→ **Aim of the exercise**
Reproduce only the lines from the one containing "Task: Select Trash in the Files sidebar" through the end of the data, exactly as they stand.

(Stored data entries)
==============================

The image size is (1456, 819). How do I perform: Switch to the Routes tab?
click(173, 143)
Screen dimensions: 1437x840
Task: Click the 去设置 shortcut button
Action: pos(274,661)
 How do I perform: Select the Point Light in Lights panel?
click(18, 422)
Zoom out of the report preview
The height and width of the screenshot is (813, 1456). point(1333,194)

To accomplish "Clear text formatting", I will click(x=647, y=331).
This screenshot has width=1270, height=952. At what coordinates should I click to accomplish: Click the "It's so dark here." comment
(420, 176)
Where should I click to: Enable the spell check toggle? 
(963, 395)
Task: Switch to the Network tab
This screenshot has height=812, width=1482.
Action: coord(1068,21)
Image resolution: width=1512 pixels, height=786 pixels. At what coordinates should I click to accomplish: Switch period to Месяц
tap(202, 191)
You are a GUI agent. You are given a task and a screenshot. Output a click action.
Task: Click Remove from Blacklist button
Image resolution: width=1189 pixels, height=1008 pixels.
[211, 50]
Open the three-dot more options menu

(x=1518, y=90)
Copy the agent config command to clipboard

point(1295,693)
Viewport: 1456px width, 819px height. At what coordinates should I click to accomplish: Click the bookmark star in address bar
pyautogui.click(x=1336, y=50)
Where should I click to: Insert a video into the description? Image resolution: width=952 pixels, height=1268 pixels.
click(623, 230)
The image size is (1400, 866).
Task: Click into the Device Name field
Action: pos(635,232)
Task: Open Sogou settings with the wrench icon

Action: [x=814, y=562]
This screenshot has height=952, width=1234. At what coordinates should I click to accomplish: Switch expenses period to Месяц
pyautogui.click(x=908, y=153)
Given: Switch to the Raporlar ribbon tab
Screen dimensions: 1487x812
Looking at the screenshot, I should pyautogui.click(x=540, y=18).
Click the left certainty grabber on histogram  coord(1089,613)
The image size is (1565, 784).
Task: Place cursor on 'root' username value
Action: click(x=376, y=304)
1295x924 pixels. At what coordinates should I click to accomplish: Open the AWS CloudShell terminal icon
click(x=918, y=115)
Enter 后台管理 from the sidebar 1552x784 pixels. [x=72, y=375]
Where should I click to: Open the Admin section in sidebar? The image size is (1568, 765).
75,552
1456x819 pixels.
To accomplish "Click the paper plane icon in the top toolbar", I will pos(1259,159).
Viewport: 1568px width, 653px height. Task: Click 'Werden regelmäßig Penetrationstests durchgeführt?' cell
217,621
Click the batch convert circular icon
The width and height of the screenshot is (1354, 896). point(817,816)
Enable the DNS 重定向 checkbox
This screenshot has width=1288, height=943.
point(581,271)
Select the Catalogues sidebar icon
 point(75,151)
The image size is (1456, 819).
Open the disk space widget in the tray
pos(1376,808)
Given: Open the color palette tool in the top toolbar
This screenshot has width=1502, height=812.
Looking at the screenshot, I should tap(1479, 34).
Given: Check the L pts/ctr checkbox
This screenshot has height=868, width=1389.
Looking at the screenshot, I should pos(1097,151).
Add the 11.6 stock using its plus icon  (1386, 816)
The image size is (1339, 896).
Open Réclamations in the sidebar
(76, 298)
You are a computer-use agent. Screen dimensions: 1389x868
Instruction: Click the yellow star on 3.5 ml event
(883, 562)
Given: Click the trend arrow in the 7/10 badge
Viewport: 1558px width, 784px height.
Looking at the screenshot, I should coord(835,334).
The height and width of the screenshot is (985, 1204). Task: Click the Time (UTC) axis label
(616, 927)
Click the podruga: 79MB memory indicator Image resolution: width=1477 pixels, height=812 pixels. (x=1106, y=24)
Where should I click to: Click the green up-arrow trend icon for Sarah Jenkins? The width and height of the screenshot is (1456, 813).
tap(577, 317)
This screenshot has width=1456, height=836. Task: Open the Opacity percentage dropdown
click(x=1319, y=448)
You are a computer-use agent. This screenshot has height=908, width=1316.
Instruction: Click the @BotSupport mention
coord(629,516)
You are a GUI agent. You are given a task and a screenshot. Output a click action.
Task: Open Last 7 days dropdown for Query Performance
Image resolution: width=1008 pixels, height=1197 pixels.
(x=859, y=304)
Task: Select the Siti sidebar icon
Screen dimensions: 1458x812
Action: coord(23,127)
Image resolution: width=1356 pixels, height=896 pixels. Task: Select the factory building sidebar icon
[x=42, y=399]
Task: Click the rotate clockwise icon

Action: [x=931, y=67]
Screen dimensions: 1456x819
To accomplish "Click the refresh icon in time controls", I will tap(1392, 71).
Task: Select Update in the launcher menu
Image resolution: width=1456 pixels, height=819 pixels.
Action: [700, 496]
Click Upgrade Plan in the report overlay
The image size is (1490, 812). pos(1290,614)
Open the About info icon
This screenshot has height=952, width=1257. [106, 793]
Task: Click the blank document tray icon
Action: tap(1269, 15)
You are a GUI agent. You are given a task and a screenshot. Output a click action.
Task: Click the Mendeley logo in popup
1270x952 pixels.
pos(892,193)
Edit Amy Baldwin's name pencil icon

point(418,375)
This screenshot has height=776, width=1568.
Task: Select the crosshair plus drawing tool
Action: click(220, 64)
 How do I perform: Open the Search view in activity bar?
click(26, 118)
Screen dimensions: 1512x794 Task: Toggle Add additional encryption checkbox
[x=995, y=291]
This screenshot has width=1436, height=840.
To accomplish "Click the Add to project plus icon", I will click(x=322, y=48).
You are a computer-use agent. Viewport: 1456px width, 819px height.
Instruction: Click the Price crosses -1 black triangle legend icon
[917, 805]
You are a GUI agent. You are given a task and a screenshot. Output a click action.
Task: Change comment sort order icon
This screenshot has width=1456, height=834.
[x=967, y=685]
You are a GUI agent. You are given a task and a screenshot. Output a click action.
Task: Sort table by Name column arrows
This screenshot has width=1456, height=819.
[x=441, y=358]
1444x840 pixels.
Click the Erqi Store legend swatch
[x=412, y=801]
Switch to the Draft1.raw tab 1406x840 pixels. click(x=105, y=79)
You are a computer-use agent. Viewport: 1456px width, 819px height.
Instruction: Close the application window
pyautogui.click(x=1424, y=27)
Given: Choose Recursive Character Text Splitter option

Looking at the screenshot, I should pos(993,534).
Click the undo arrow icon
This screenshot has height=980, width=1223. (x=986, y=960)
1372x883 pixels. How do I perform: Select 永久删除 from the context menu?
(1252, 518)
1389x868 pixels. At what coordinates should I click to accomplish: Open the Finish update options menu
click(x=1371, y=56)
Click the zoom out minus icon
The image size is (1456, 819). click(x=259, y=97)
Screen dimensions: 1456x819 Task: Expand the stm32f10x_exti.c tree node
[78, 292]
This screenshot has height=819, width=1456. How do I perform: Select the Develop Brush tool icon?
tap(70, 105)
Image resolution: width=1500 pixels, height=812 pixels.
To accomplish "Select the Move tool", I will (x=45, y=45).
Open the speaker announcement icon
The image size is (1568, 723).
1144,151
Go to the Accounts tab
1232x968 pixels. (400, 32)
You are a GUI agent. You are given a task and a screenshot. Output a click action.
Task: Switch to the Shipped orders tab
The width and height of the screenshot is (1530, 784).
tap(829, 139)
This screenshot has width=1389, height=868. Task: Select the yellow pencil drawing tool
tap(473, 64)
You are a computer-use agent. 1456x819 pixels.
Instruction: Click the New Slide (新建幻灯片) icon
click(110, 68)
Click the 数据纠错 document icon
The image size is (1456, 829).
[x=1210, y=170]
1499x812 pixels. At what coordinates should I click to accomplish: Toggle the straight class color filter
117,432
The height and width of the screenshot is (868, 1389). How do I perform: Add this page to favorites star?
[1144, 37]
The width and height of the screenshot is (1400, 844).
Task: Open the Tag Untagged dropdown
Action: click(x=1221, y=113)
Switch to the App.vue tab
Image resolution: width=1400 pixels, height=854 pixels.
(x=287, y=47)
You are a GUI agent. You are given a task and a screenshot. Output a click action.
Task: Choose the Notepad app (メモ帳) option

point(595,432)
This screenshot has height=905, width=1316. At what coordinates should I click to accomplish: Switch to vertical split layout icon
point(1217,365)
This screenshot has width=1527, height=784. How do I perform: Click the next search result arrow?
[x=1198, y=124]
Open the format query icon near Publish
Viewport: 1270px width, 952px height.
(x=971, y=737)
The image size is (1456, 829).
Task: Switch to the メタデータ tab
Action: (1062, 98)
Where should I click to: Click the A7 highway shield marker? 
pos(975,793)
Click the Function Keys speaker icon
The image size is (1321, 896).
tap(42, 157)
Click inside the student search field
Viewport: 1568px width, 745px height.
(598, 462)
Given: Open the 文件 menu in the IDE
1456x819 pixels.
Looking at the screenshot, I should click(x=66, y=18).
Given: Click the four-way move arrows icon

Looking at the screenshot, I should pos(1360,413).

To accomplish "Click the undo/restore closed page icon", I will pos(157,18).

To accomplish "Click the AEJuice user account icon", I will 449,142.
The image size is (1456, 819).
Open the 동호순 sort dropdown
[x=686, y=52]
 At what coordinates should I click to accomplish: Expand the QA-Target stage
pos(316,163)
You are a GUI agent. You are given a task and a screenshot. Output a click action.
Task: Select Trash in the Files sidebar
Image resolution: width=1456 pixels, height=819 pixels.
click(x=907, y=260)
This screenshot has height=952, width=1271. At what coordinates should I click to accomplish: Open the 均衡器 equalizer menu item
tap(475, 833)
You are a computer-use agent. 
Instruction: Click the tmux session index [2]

==============================

→ **Solution to this exercise**
Task: Select Trash in the Files sidebar
Image resolution: width=1456 pixels, height=819 pixels.
click(x=907, y=260)
This screenshot has height=952, width=1271. At what coordinates should I click to accomplish: Open the 均衡器 equalizer menu item
tap(475, 833)
You are a computer-use agent. 
Instruction: Click the tmux session index [2]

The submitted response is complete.